May 02, 2007 10:02 PM  
Blogger Zach A said...

Will and Richard,
I realize that early Friends were aware of their own limitations, but unlike us (let's be honest), they seem to have believed that their limitations were eradicable, eliminable. If only they could "get low" enough, they could hear God and be certain of what he was saying. This is reflected in your statement Will that "the pure streams of Gospel ministry could flow forth."

But this is an illusion – a pre-critical worldview from a pre-critical time. There are no "pure streams," and there is no perfection, neither for us, nor early Friends, nor early Christians, nor anyone else.

That means we should be humble, and learn from wherever we can, including the Bible. (In fact, I would probably write a lot more about the Bible if I weren't a part of a community where the Bible is so charged with internal politics.) But it also means we shouldn't idolize anyone else. Ultimately I am the one living me life, and Paul of Tarsus or Jesus or James are not, nor am I sure they could (from the 1st century) fully understand it. Human nature hasn't radically changed, but it may well have changed some, and the world most certainly has changed. For this reason I see outsourcing one's discernment to the 1st or 17th centuries as not so much humility but a step away from the responsibility to be attentive to our own condition and our own leadings.

May 03, 2007 11:58 AM  
Anonymous Doug Shoemaker said...


Thank you for this fair and evenhanded discussion on Friends and the Bible. You write:

It is a gross exaggeration that contains a kernel of truth, but it would seem that liberal Friends want to give primacy to the Spirit and ignore the Bible while evangelical Friends would give primacy to the Bible and ignore the Spirit.

While this exageration accurately describes how I have perceived the approach of liberal Friends, I was taken aback by the description of the approach of evangelical Friends. If this accurately describes how we evangelicals come across we need to examin ourselves closely. My hope is to be able to embrace both the Bible and the Spirit - and our understanding is that in doing so we will not find contradiction.

May 03, 2007 1:14 PM  
Blogger forrest said...

First of all, my plug for

I'm happy to see more good people commenting there, & if studying scriptures together is a worthwhile practice, as I've found, and as this discussion suggests, I expect to see all of you doing the same!!! (The Bible is not "the answers at the back of the book;" it's a study that draws our attention back to God.)

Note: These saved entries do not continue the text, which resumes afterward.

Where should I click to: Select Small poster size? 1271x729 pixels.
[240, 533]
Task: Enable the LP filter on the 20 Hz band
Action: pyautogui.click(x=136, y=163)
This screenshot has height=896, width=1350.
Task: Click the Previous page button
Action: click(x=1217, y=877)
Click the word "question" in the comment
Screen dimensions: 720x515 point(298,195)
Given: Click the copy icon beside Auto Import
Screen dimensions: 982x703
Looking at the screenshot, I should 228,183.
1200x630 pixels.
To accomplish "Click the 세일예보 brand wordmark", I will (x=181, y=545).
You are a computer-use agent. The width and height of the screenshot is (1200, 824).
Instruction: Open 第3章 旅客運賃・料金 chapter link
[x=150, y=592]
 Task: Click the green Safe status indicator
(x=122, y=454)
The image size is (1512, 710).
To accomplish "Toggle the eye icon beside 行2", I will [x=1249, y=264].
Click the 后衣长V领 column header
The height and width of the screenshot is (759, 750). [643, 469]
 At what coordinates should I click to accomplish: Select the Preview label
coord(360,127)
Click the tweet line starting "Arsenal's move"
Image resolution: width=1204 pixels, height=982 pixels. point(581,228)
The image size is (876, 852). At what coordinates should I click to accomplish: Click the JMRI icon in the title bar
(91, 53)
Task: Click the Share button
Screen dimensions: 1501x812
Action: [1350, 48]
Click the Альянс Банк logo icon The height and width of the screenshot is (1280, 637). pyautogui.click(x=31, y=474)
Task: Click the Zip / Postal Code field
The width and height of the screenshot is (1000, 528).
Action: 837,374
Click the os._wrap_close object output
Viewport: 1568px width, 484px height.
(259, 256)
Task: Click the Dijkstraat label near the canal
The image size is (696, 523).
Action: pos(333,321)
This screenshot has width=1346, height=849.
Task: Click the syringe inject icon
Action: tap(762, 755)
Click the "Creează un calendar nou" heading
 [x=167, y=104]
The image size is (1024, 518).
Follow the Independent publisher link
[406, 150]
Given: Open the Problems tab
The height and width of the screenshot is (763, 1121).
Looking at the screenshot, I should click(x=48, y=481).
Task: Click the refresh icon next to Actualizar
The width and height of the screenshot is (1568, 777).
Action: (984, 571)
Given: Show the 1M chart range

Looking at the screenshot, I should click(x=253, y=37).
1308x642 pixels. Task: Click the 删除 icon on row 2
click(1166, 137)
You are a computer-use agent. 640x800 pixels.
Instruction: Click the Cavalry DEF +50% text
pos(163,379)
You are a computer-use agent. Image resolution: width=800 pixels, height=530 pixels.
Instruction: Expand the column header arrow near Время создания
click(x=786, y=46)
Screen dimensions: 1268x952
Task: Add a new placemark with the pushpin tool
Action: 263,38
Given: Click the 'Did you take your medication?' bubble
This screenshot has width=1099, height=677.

We don't need to see Fox, or even the scripture writers, as always normative for us or immune to errors of discernment. "Inspiration" is not dictation; it is not about "infallibility," but about connection to our Teacher.

The authors of the Bible made some of the same kinds of mistakes we do, often for the same reasons. And they were also getting valid messages from God, recorded as faithfully as they could understand. All this was happening because God truly works to communicate with us, so far as our capacity develops.

It isn't so much that we need a doctrine of "Continuing Revelation;" we need the continuing experience of revelation. The rub for Liberalfriendists comes in needing to recognize that God does, and did reveal significant capital-T Truth to us.

There is not Quaker Truth or Buddhist Truth or Islamic Truth, only Truth. I am a Quaker because I see the Truth I know at the root of that tradition. There's a tension between those statements, which can't be resolved by returning to our past or by ignoring it or by using it to thump one another. What it requires is to practice waiting on the Lord, and studying the past in that same light.

And then that "whole new revelation" may very well turn out to have been there all along.

May 03, 2007 5:40 PM  
Blogger Will T said...

Welcome to my blog, I am glad to see you commenting here. I hope that you will continue to find your way here. You say, "My hope is to be able to embrace both the Bible and the Spirit - and our understanding is that in doing so we will not find contradiction." That is my hope as well.